Messengers Of Deception
I think I agree with here Mauro. I certainly believe people have experiences and UFO’s are being seen, but as to what they are, who knows.
It was good to see Jenny’s bio there. I have met her a few times and even attended some of her MUFORA (Manchester based BUFORA group) meetings. I got my first real taste of investigating the paranormal when I teamed up with Peter Hough for a haunting case, who has of course written several books with Jenny. All that was many many years ago, I doubt they will remember me now.
Messengers Of Deception
I cannot praise the work of BUFORA highly enough.

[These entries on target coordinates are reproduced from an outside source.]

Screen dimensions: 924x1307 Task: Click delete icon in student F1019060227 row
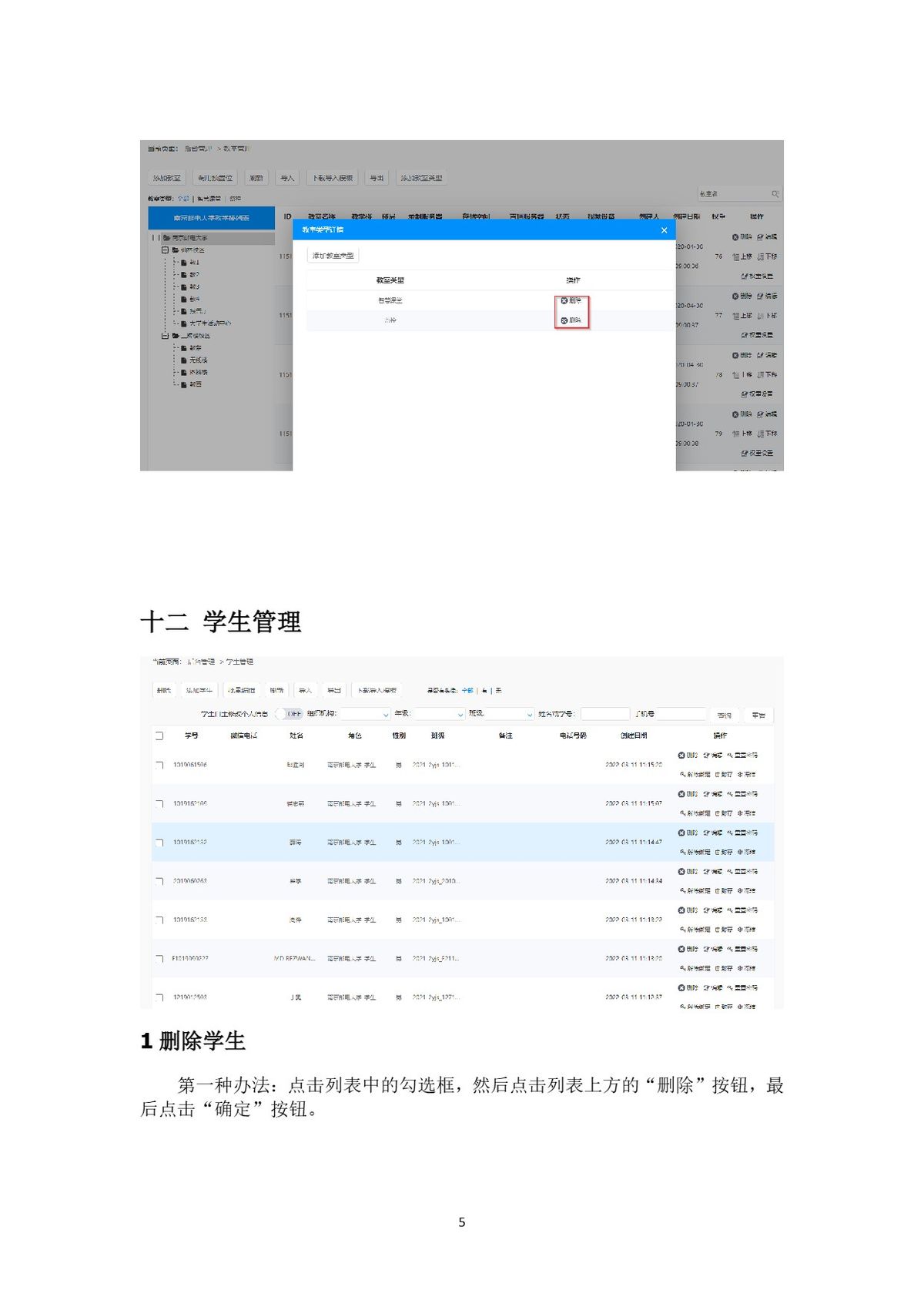point(681,949)
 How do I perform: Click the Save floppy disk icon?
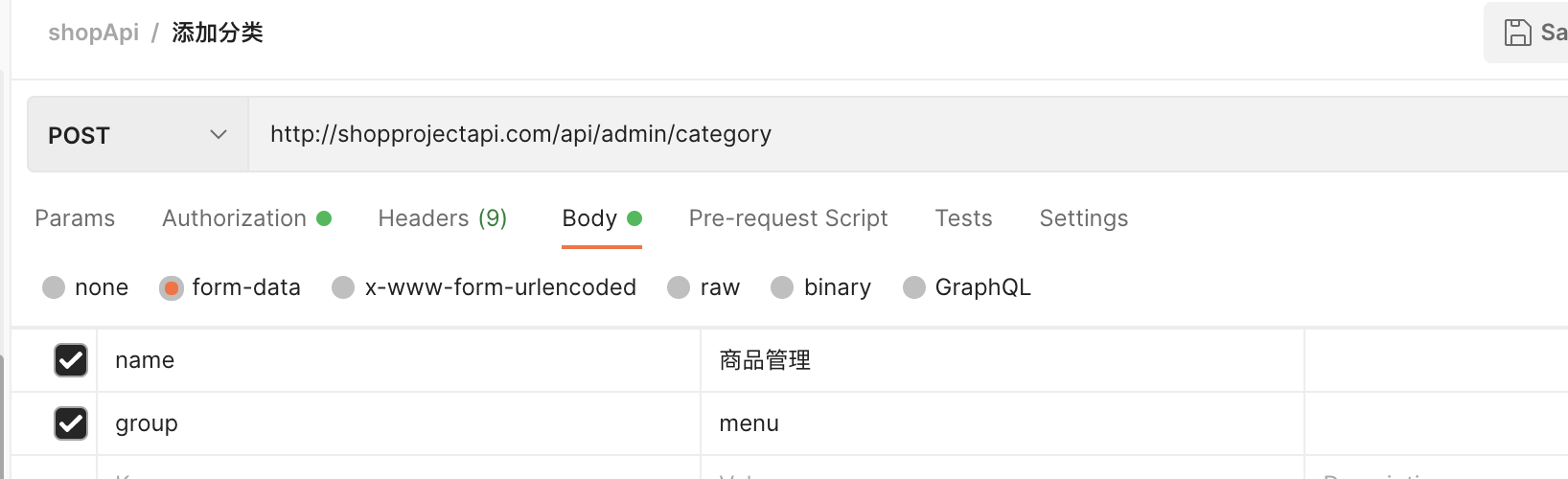[x=1517, y=33]

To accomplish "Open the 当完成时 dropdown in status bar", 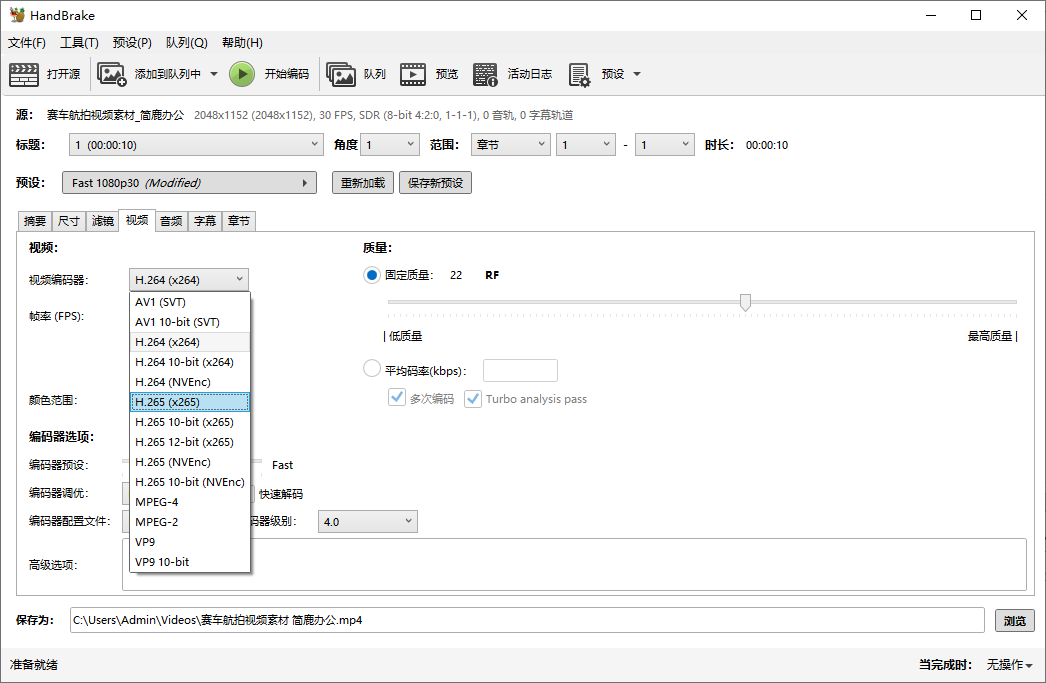I will pyautogui.click(x=1008, y=665).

I think they did absolutely everything a private group without large funding and government backing (ie the French GEPAN/GEPAIN) could do.
Personally I have come to believe that the Messengers of Deception have "moved on" and have either left the UFO movement to fend for itself or confined it to the spare change part of the budget. The UFO movement was probably a
useful proving ground but now other "fringe movements" (which I will not name since they are outside the scope of this froums) have taken their place and gaining widespread popular acceptance.
The methods used are the same, so probably the Puppeteers are also the same.
Messengers Of Deception
I met Jenny in Birmingham in the late 80’s, whilst I read her Northern UFO News – she hasn’t really made too much of her UFO experiences but the News did start to mention it. BUFORA is a good organisation but it seems the money making groups are undermining UFO cases as much as they are in ghost ‘hunting’… after all the successful companies out there aren’t there to really help you, they are there to make money. Media included who will spin a yarn for either a solution (crop circles) or supplant common sense to make more money (horoscopes, psychics etc).
Reading John Keel and Charles Fort shows the one thing lacking to fight the cyncism is a sense of humour at how the mysterious avoids time and again to be pinned down, like a bad movie villain or the sneaky Men in Black.
I read Timothy Good too and it’s much less fun, very earnest and three of his books merge into the same factoids with a few updates based on media stories of the time – and so the cycle turns…
Didn’t BUFORA have a bit of
Didn’t BUFORA have a bit of a scandal a few years back which led to it almost folding, or am I thinking of CISOP? I’m not too up on the British UFO scene.
On another note, Jenny Randles is fantastic. A really good writer and researcher, certainly a lot of people in the paranormal/fortean field, not just UFO, could learn a heck of a lot from her down to earth approach. I’ve long been a follower of her work.
Lost Track
I must admit I am more interested in haunting type experiences than UFOs and have lost track a lot of the UFO scene myself.